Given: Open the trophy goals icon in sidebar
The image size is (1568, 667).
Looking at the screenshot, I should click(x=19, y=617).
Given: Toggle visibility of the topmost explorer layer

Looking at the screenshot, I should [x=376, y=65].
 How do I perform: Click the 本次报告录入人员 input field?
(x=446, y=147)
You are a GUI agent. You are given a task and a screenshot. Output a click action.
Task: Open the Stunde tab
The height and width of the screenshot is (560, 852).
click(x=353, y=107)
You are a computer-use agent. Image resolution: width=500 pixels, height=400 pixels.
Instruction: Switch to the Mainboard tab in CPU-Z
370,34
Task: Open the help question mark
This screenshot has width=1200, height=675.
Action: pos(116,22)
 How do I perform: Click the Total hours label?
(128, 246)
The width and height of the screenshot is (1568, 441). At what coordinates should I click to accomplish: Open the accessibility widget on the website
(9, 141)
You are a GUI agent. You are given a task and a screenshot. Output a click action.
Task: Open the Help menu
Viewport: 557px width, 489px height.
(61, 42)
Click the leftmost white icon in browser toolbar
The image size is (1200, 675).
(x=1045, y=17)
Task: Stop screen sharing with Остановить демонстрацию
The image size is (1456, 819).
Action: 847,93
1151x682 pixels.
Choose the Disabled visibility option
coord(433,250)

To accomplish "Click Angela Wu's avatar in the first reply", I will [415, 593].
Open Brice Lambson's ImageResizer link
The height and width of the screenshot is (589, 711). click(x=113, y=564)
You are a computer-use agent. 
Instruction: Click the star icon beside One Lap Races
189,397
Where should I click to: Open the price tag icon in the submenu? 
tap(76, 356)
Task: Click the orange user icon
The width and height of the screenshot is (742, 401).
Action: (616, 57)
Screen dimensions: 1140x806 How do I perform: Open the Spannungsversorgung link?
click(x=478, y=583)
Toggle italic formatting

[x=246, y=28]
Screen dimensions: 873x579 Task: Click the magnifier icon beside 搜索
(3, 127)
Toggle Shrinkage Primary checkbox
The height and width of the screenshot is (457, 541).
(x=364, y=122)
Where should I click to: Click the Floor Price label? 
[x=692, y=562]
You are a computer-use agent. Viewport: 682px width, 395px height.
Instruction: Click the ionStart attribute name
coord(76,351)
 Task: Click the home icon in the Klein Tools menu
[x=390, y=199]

(GIVEN REQUEST): Identify each line of the listing above that contains the string "icon" and copy those lines in full. Matches are case-sensitive.

(FINAL RESULT):
Given: Open the trophy goals icon in sidebar
Click the leftmost white icon in browser toolbar
Instruction: Click the star icon beside One Lap Races
Where should I click to: Open the price tag icon in the submenu? 
Task: Click the orange user icon
Screen dimensions: 873x579 Task: Click the magnifier icon beside 搜索
 Task: Click the home icon in the Klein Tools menu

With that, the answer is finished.